=== RECORDED INFORMATION ===
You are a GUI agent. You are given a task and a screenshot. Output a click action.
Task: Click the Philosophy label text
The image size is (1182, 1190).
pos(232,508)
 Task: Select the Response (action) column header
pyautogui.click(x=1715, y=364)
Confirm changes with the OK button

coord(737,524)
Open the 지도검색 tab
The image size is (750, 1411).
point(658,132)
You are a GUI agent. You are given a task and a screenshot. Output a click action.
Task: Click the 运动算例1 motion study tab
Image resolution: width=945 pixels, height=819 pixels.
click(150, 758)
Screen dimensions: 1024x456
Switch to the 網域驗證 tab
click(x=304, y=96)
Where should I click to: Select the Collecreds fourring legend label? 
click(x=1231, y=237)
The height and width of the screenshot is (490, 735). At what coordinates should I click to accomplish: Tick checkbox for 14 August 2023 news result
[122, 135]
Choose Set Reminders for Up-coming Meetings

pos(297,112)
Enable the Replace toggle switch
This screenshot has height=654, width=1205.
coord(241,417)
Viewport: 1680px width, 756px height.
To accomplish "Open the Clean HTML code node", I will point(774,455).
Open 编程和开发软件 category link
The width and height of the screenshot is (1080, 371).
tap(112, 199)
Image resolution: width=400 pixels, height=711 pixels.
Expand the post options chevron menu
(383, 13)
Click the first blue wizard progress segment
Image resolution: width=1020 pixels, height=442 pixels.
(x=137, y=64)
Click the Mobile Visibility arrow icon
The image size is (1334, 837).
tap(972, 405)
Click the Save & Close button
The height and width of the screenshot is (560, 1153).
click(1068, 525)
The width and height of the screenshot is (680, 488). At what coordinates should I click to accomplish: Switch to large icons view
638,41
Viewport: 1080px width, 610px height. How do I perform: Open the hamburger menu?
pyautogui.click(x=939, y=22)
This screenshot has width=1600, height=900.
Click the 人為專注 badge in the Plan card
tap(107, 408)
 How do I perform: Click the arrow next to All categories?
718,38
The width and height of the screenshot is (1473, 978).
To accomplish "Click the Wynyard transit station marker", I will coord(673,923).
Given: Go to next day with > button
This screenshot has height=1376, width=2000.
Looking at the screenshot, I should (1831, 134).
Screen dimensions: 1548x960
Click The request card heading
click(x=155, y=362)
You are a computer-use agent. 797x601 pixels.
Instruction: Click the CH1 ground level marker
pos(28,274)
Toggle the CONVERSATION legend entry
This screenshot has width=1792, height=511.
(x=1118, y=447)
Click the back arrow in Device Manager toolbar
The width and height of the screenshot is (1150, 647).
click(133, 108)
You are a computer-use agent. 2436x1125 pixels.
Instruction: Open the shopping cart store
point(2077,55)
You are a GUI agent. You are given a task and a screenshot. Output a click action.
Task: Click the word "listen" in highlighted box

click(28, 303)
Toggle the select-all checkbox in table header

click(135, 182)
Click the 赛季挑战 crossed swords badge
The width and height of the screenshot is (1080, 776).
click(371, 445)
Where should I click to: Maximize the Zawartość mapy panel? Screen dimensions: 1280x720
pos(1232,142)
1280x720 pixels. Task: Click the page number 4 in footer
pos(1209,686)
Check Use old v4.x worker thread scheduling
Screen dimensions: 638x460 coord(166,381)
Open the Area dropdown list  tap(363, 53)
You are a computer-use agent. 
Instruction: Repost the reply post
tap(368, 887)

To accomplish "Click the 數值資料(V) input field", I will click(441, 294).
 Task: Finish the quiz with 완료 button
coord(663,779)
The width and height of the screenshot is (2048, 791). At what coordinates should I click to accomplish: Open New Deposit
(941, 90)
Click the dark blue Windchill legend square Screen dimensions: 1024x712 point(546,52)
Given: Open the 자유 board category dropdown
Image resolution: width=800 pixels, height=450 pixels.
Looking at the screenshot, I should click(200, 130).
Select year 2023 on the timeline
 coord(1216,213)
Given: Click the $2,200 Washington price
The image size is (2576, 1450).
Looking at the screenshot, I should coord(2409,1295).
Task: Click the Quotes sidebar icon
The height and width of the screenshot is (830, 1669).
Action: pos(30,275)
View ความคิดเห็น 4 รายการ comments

=== PROBLEM ===
Among the lines above, which contain the word "dropdown"? Copy every one.

=== ANSWER SECTION ===
Open the Area dropdown list  tap(363, 53)
Given: Open the 자유 board category dropdown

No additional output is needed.